**Entries provided:**
....

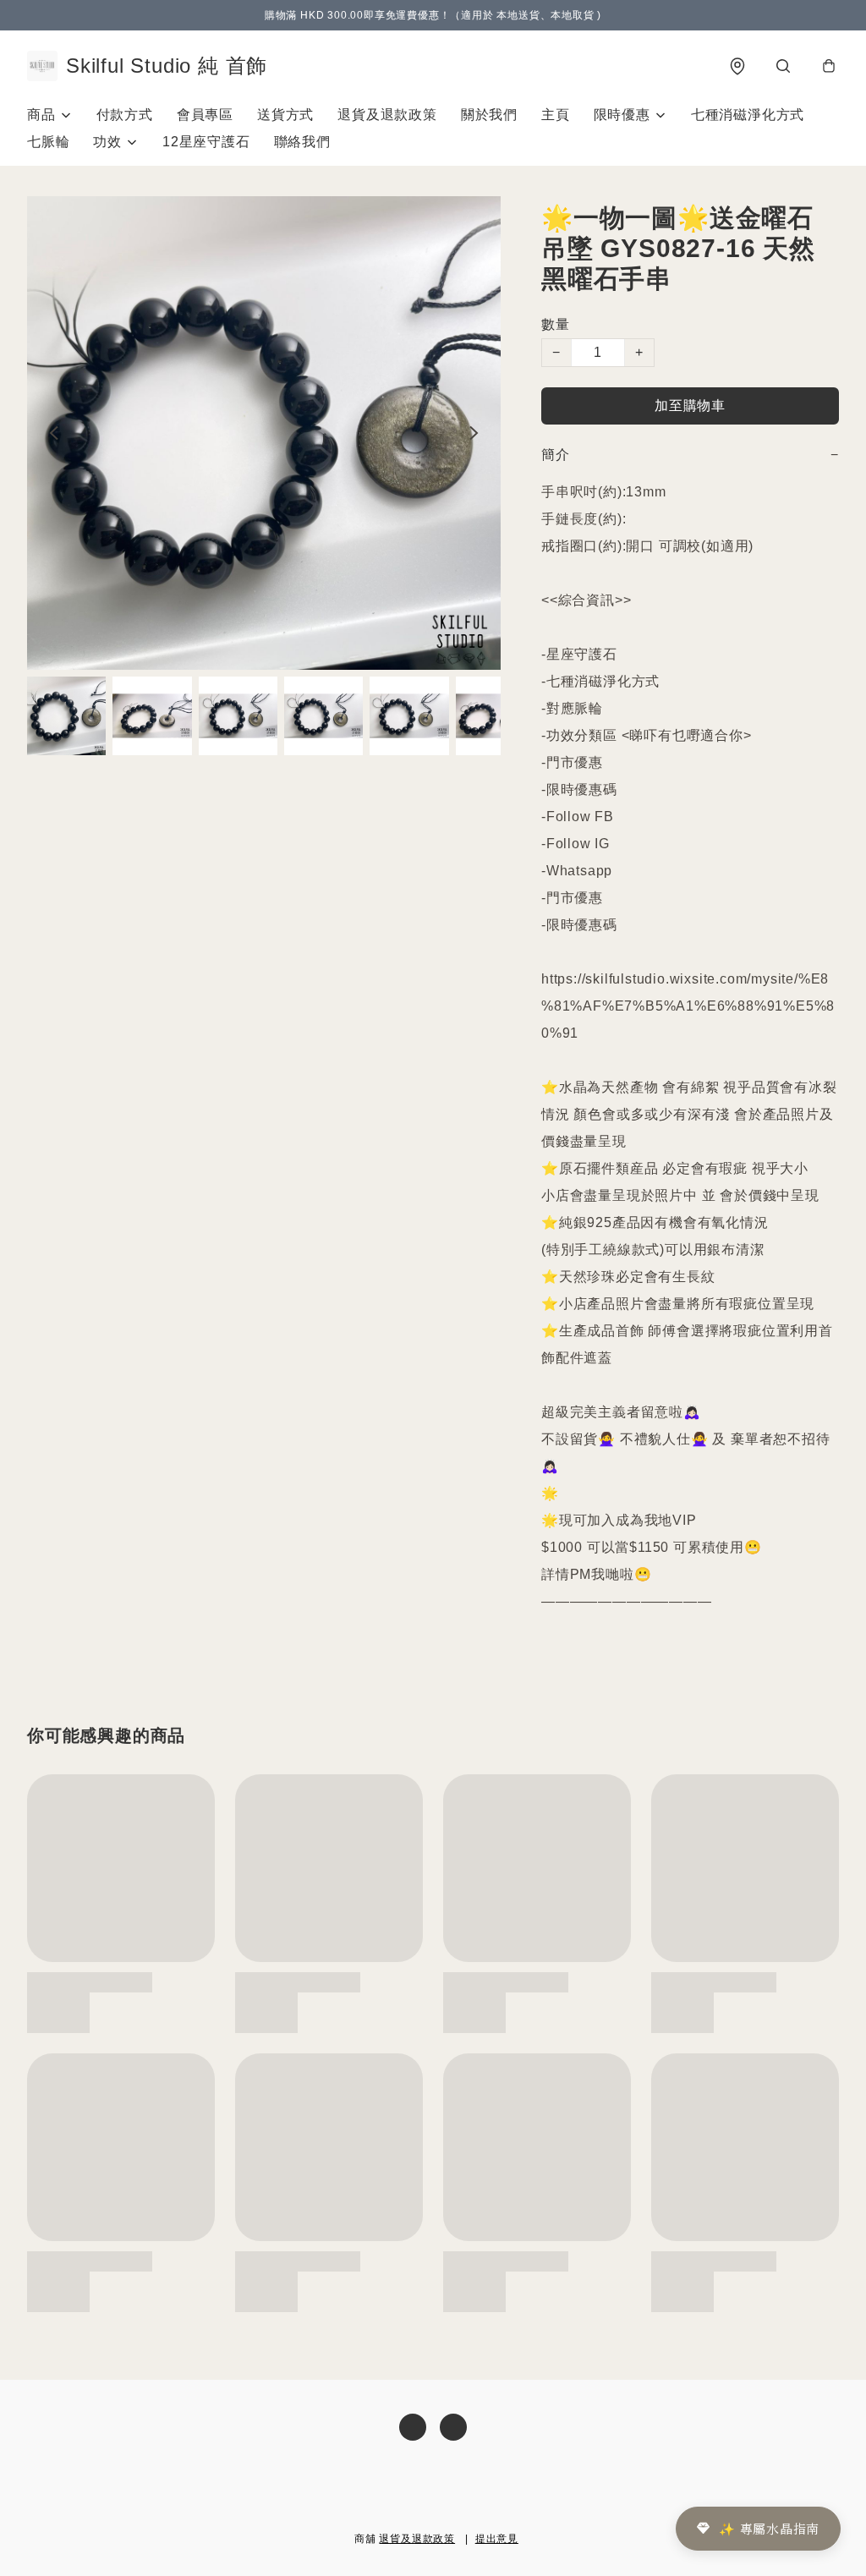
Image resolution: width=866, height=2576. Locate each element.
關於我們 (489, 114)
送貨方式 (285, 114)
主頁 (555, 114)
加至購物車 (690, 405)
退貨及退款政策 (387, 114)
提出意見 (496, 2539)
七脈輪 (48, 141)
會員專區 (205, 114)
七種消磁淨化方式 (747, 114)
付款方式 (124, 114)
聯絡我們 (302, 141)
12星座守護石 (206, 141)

....

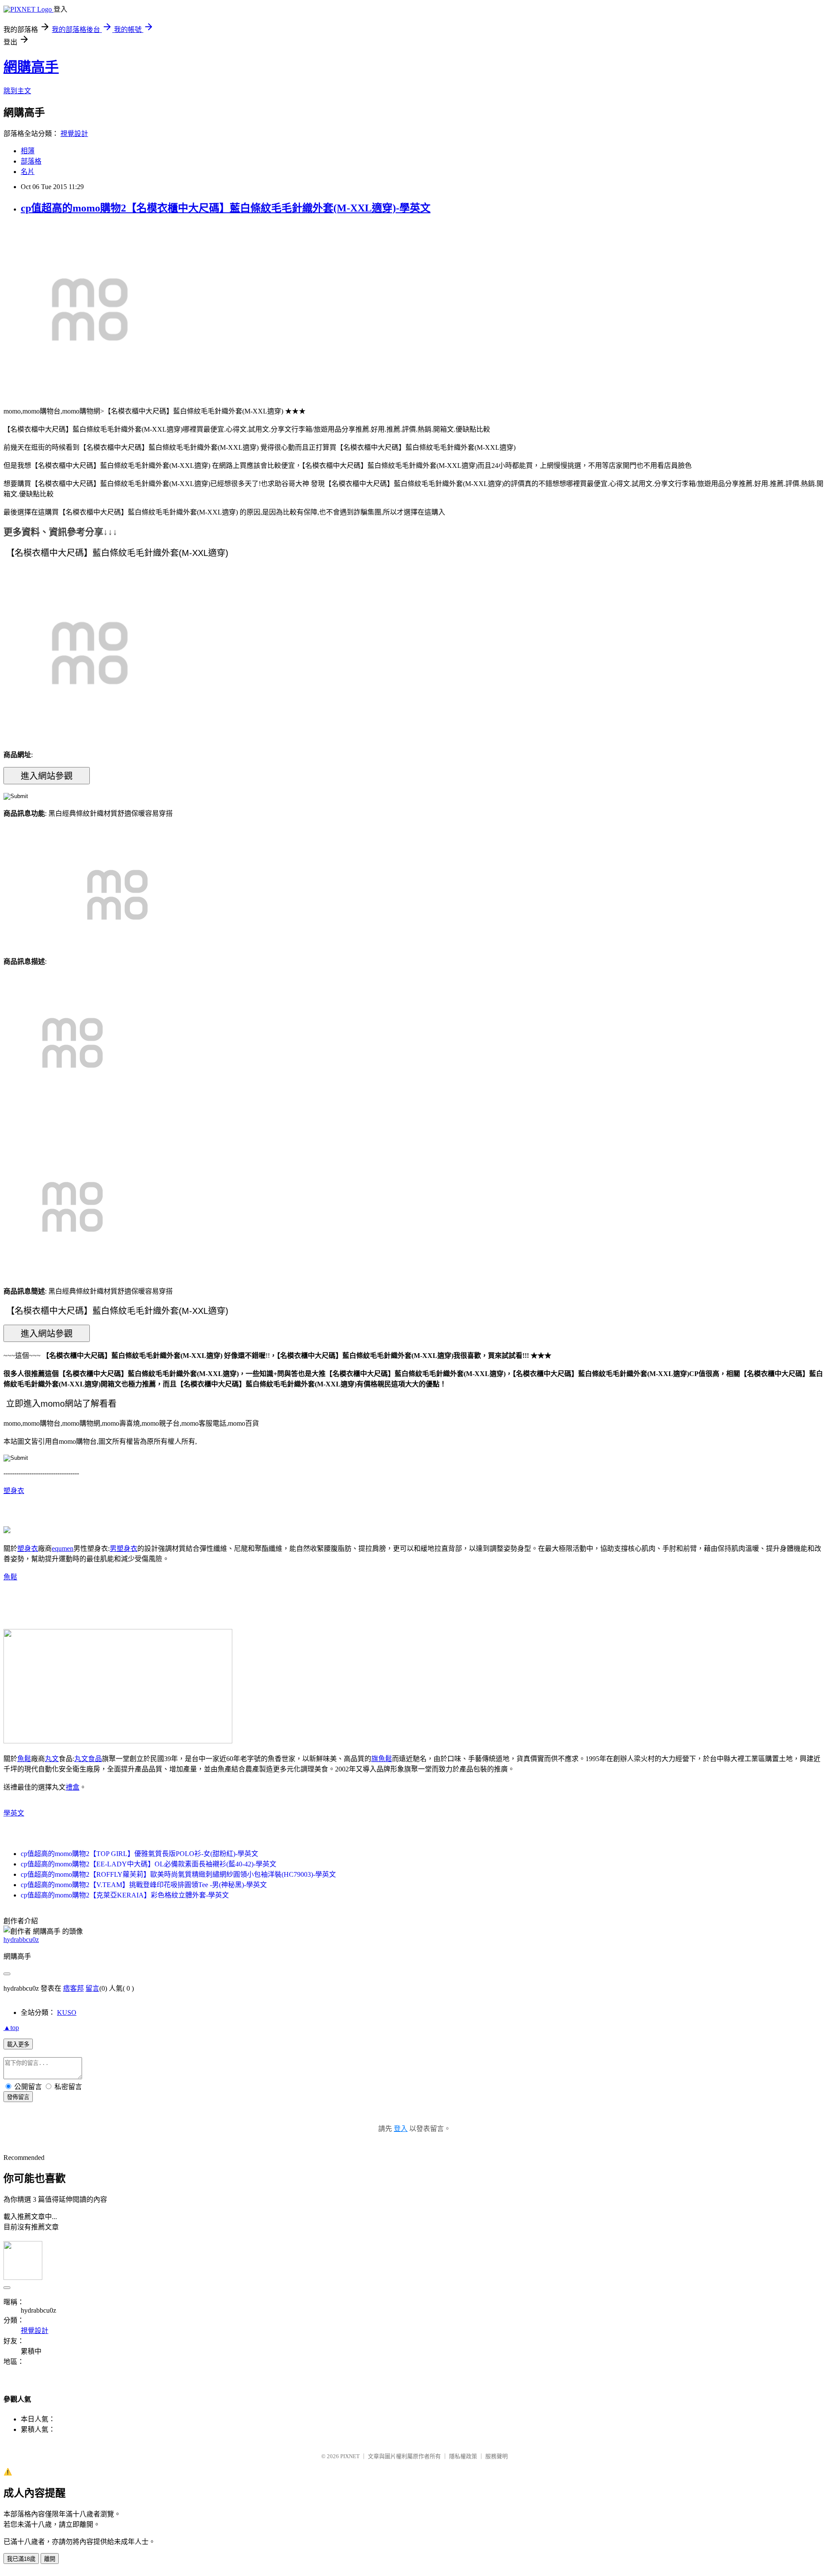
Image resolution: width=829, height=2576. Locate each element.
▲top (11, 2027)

....

**Exercise objective:** Search the records for the word "element" and copy every line where it occurs.

**Exercise output:**
Image resolution: width=866, height=2576. Locate each element.
Image resolution: width=829, height=2576. Locate each element.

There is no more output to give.